#### [Written tasks]
(a) Please translate this sentence from the review below into Spanish: "Now, the idea of racial superiority is in a similar position to smoking."
(b) According to the review below, in what year did an Australian Aborigine stage a mock-invasion of an English beach?

Rocks and hard places
Marek Kohn explains why cows and sheep helped history's top dogs
Saturday 12 April 1997
To protest against the bicentennial celebrations in 1988, an Australian Aborigine staged a mock-invasion of an English beach for the benefit of the cameras. His point was that we wouldn't think there was anything to celebrate if the First Fleet had sailed in the opposite direction, and the Australians had subjugated us.
The absurdity of the idea lets the steam out of its rhetorical point. Britain was a literate, ocean-going, industrialising state; the original Australians lived by hunting and gathering, using stone tools. Until recent times, whites considered that the explanation for the difference was straightforward. Whites were racially superior to black races, and that was that.
Now, the idea of racial superiority is in a similar position to smoking. Large numbers of people still adhere to it, but their ability to indulge in public is restricted. Because it is absent from polite society, it can have an effect without facing critical scrutiny. It jostles below the surface, alongside a vague feeling that human societies are complex things which must be shaped by more than a single influence. Even vaguer, however, is our grasp of what those influences might be.
Jared Diamond aims to provide a popular account of these influences, and how they have played out in all corners of the world. He brings good news. First, race doesn't matter. If alien scientists had transferred the prehistoric Australians to Britain, and vice versa, the former would have taken up farming, forged metal tools and perhaps sent fleets to force the Antipodeans out of the Stone Age. Like Europeans around the world, they would have achieved this mainly by bringing in germs to which local populations had no immunity, as well as by guns and blades.

#### [Dataset excerpts]
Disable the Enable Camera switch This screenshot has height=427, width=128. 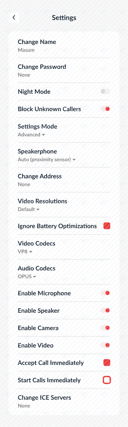click(x=105, y=328)
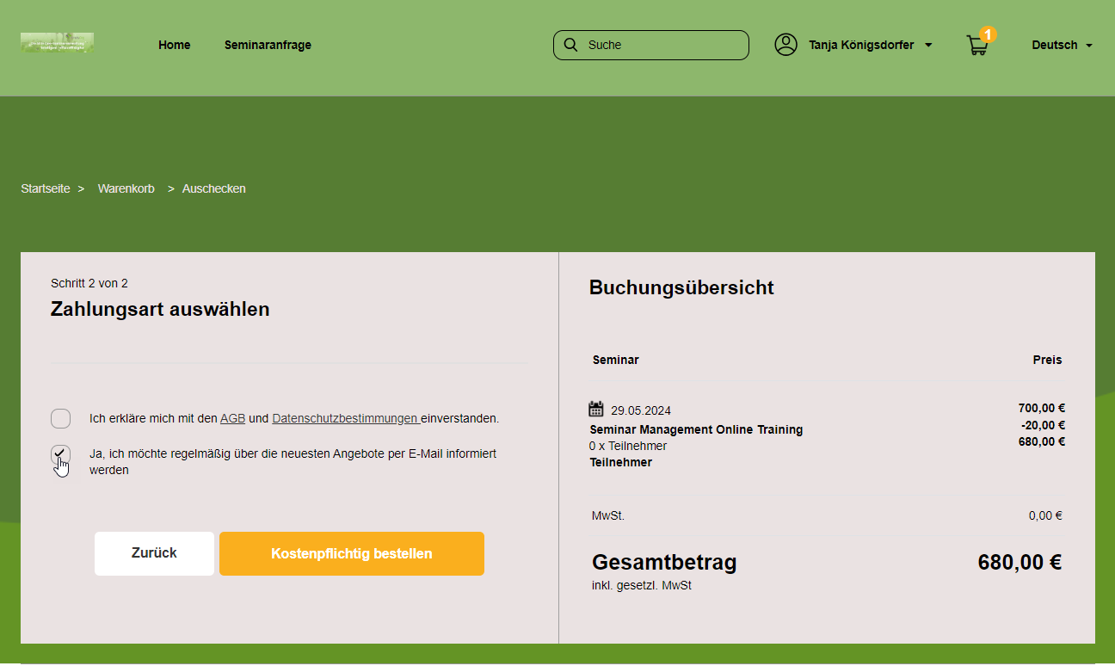This screenshot has height=666, width=1115.
Task: Uncheck the newsletter email offers checkbox
Action: [60, 454]

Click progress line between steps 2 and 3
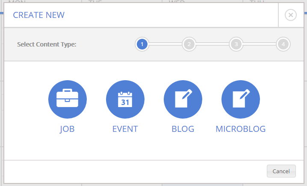[x=213, y=44]
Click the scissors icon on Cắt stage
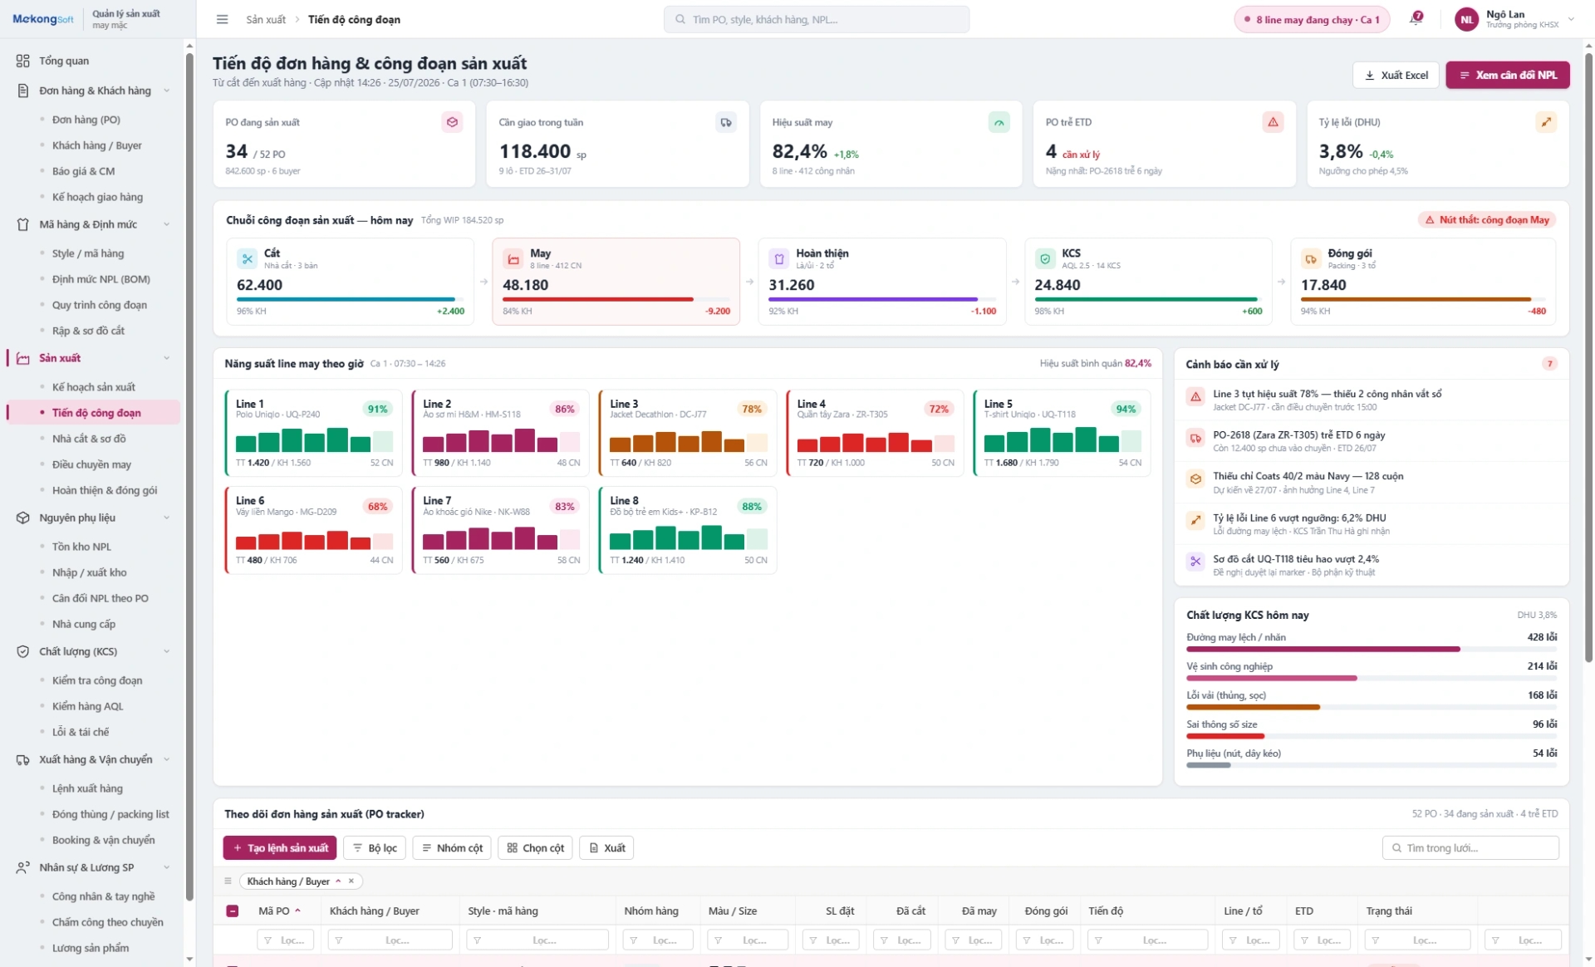 [x=248, y=259]
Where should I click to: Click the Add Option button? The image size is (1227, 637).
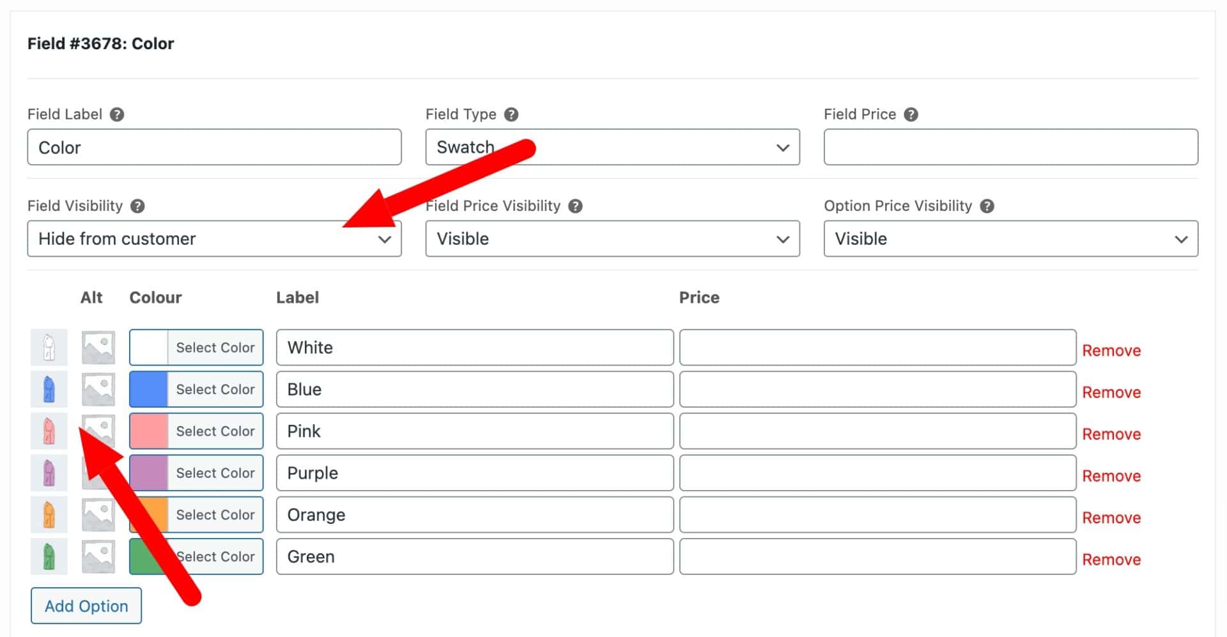click(86, 606)
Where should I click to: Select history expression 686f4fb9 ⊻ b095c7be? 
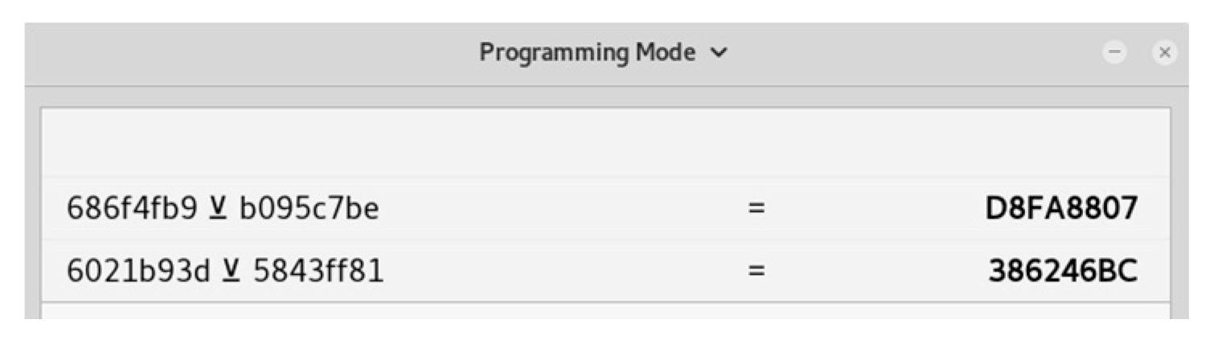point(223,209)
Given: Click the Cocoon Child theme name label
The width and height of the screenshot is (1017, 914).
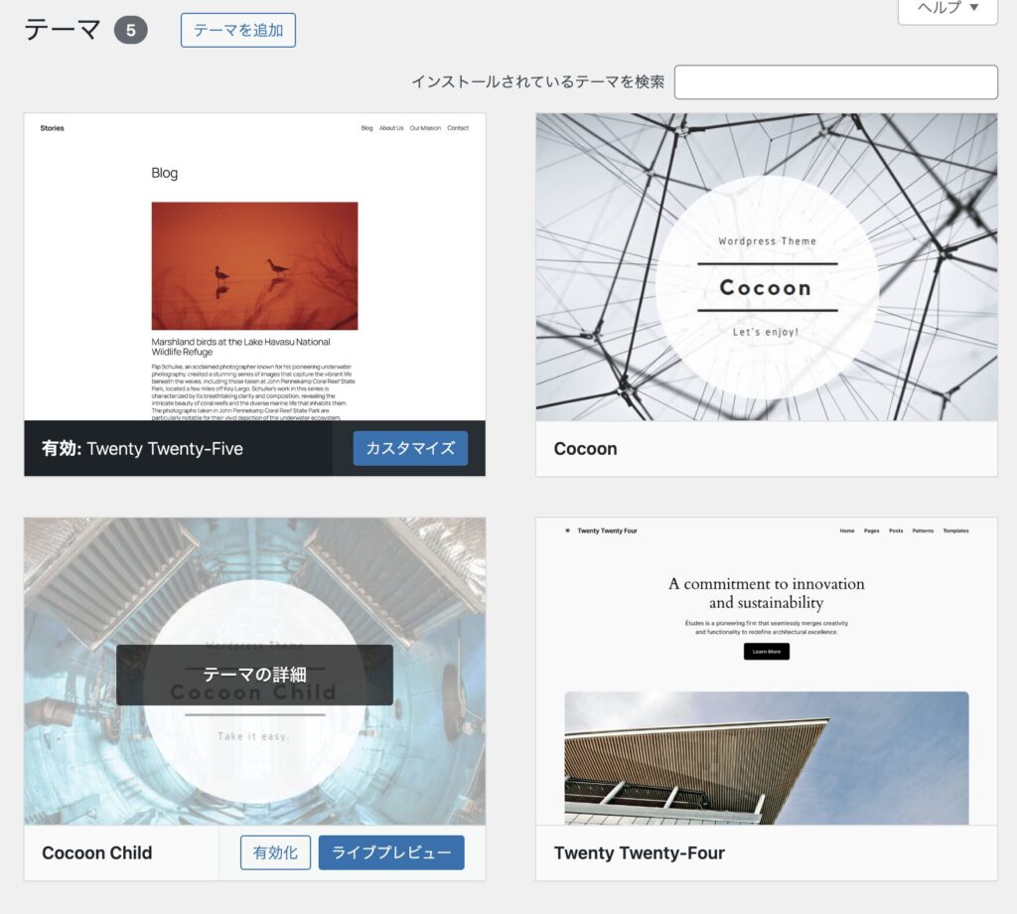Looking at the screenshot, I should tap(97, 852).

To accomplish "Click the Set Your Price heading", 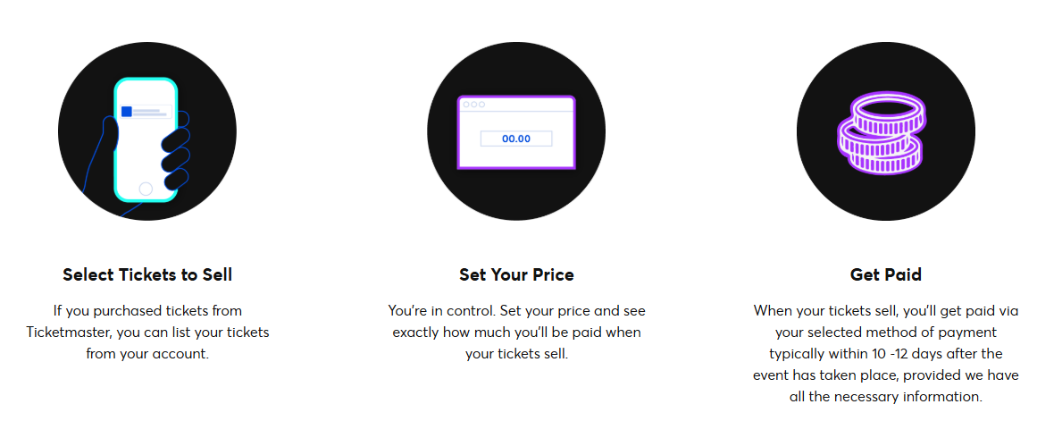I will tap(516, 274).
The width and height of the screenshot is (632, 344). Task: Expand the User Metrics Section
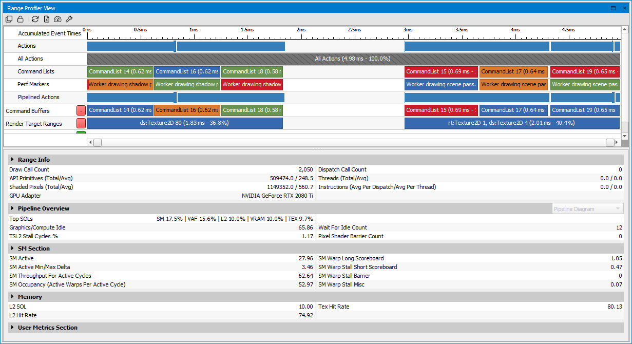(12, 328)
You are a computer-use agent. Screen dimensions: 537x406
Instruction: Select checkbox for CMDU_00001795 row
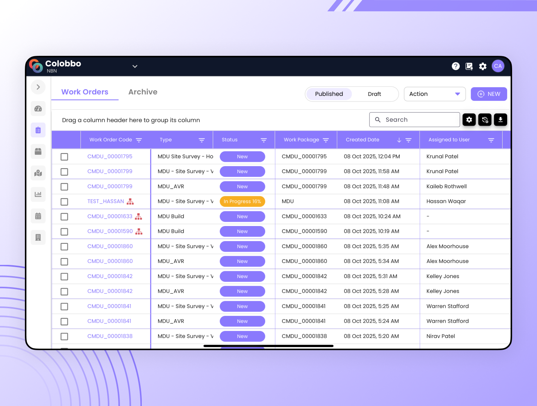click(64, 157)
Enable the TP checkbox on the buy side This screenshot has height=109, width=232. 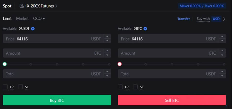coord(5,87)
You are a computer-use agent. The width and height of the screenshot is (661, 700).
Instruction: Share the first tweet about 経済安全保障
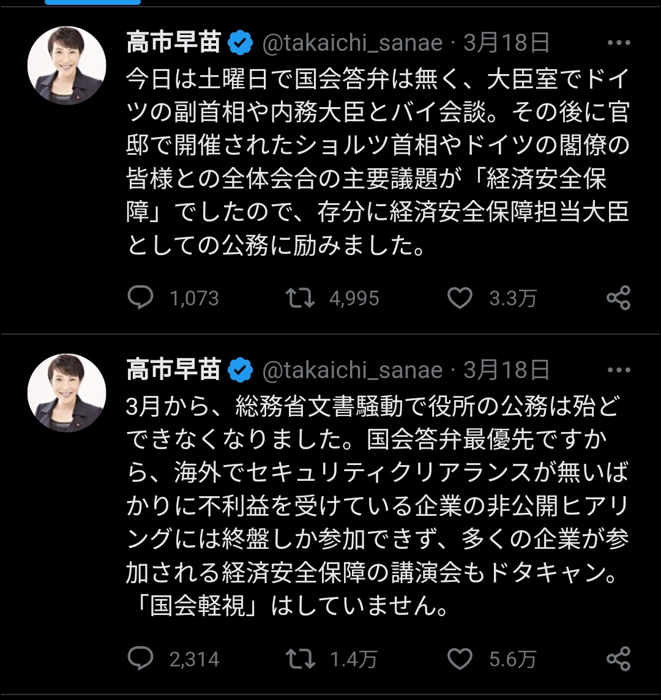pyautogui.click(x=618, y=298)
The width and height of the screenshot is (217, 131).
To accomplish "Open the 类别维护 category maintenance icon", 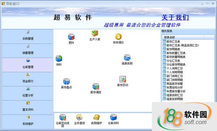I will click(97, 117).
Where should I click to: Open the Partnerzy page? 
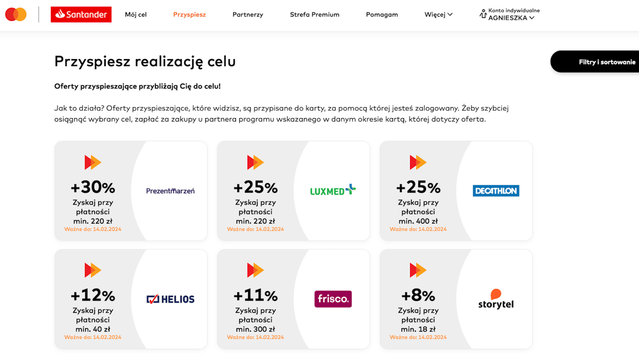pyautogui.click(x=248, y=14)
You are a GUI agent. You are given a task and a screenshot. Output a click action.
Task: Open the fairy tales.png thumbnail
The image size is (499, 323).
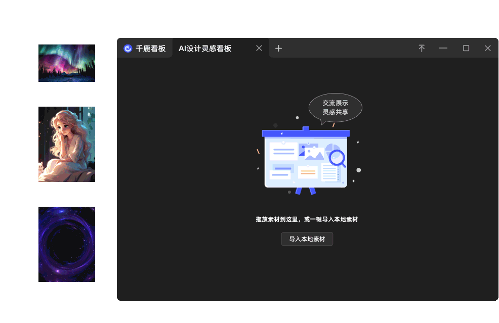66,144
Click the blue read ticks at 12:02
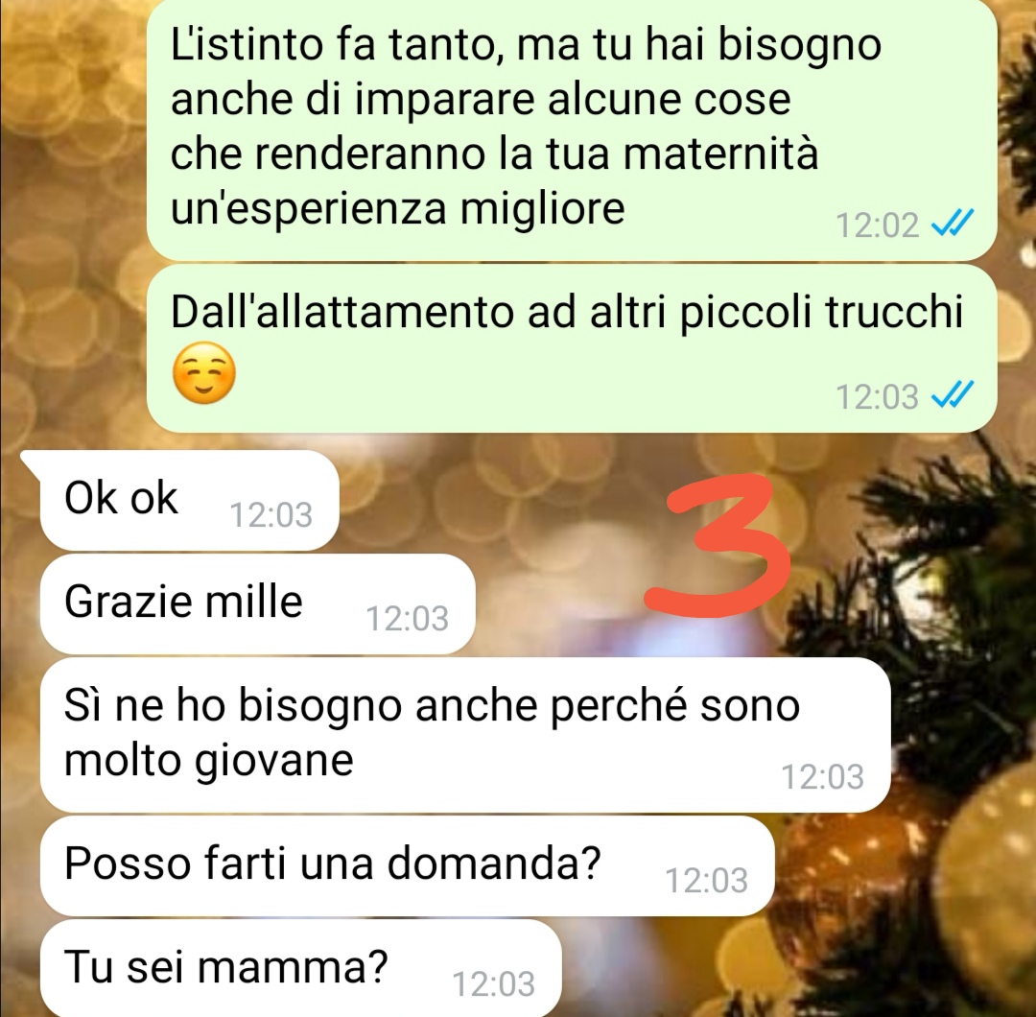Image resolution: width=1036 pixels, height=1017 pixels. click(952, 224)
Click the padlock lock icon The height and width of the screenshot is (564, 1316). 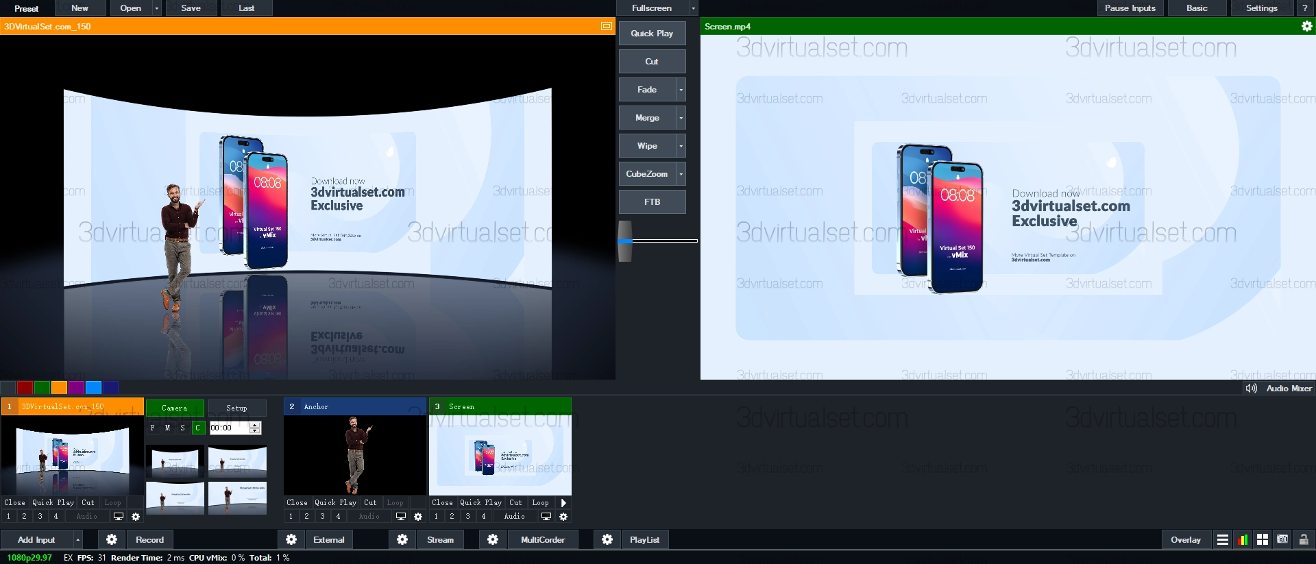pyautogui.click(x=1304, y=539)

#### [Solutions to the tasks]
(a) Ahora, la idea de la superioridad racial está en una posición similar a la de fumar.

(b) 1988.